On évoquera dans ce débat toutes les solutions qu'on peut mettre en œuvre dans les territoires pour s'adapter à ce dérèglement. Sébastien Vincigny, dans votre département, la Haute-Garonne, il y a peut-être différents enjeux d'adaptation à ce réchauffement, avec une grande métropole, Toulouse, mais également des territoires ruraux, agricoles, qui doivent faire face à ces phénomènes de plus en plus intenses.

16:07
Locuteur non identifié

L'heure allait accélérer finalement le changement pour faire face, parce que les conséquences sont déjà là. Surinondations, avec des phénomènes torrentiels, comme ça a été très bien décrit. Torrentiels, c'est-à-dire, tout d'un coup, un fossé qui devient une véritable rivière, qui n'était pas attendue, des précipitations hyper violentes, des périodes de sécheresse très intenses, avec un vrai stress hydrique. C'est-à-dire, nous avons, dans le sud-ouest, deux années de référence, 2022-2023, des vraies périodes où on manque d'eau. 400 communes, en 2022, étaient en rupture d'alimentation, en eau potable, en eau potable. Je ne parle pas d'irrigation, je parle en eau potable robinet.
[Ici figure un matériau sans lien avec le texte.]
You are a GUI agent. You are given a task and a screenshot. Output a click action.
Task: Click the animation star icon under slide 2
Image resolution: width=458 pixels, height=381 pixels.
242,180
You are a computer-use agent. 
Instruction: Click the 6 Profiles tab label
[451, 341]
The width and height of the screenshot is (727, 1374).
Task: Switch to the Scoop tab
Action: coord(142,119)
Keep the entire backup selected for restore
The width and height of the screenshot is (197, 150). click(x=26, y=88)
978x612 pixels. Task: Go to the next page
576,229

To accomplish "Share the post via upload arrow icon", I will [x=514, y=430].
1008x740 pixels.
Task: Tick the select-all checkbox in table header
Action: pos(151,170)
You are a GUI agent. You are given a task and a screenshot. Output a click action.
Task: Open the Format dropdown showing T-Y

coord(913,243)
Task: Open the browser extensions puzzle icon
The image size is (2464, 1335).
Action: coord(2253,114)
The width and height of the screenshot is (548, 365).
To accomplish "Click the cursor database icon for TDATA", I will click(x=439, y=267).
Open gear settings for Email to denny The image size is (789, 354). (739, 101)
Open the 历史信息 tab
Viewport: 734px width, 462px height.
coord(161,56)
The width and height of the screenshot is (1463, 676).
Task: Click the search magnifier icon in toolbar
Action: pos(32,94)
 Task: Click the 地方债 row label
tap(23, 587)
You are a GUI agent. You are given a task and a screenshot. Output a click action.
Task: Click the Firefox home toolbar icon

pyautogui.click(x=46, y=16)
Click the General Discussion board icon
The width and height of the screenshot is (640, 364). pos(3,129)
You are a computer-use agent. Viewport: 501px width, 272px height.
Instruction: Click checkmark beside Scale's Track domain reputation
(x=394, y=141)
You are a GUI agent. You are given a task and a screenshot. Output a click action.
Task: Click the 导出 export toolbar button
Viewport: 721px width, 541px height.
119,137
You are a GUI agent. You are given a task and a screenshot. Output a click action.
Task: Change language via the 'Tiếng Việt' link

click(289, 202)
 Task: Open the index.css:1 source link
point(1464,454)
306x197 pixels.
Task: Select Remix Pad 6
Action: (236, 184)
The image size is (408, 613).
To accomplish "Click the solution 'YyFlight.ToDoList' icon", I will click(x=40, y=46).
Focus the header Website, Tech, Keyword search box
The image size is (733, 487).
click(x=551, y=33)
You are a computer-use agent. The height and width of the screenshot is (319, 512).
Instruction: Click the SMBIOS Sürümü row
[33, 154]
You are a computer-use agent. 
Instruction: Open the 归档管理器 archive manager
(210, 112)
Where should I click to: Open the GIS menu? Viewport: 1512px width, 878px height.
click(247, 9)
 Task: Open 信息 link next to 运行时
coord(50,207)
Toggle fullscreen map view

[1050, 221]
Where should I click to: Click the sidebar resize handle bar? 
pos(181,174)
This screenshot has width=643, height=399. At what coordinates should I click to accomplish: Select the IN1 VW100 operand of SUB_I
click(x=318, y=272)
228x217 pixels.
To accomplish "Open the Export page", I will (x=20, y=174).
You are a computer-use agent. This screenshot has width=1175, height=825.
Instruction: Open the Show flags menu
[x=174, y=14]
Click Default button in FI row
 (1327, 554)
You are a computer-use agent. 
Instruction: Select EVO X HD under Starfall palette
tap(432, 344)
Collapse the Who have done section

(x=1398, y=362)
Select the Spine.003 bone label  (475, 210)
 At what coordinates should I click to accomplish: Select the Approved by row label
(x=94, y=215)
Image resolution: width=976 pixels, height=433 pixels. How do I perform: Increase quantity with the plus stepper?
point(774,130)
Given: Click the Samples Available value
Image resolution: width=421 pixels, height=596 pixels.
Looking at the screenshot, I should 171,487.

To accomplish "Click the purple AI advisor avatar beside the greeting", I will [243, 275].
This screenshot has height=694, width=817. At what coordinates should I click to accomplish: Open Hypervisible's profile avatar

Donc, c'est une réalité. Aujourd'hui, où on est confronté, on doit déjà s'adapter. Le phénomène de sécheresse impacte nos habitats. On sait que d'ici une vingtaine d'années, une maison sur deux, un habitat sur deux, sera concerné par le phénomène retrait-gonflement des argiles, avec les possibilités de fissures. On va passer d'ici une quinzaine d'années à 30, 40, 50. Et on nous prédit, à échéance 2050, d'avoir 90 nuits caniculaires et tropicales. Ça veut dire quoi ? L'été dernier, c'était insupportable, mais c'était que 12 jours de nuits caniculaires. C'est déjà une réalité qui s'impose à des métropoles comme Toulouse, comme Bordeaux, mais aussi dans les Pyrénées.

La vallée du Luchonnet, pour ceux qui connaissent la reine des Pyrénées, c'était ombragé, humide, des vraies précipitations, plutôt tempéré, un climat plutôt océanique. Aujourd'hui, on assiste à une véritable méditerranisation. C'est-à-dire qu'il y a déjà 30% de moins de précipitations, avec des températures incroyables, au pied des Pyrénées, au cœur de la forêt. Donc, ça veut dire qu'on doit déjà s'adapter. Et interpréter maintenant les données, les rapports des scientifiques. On doit les adapter à nos territoires.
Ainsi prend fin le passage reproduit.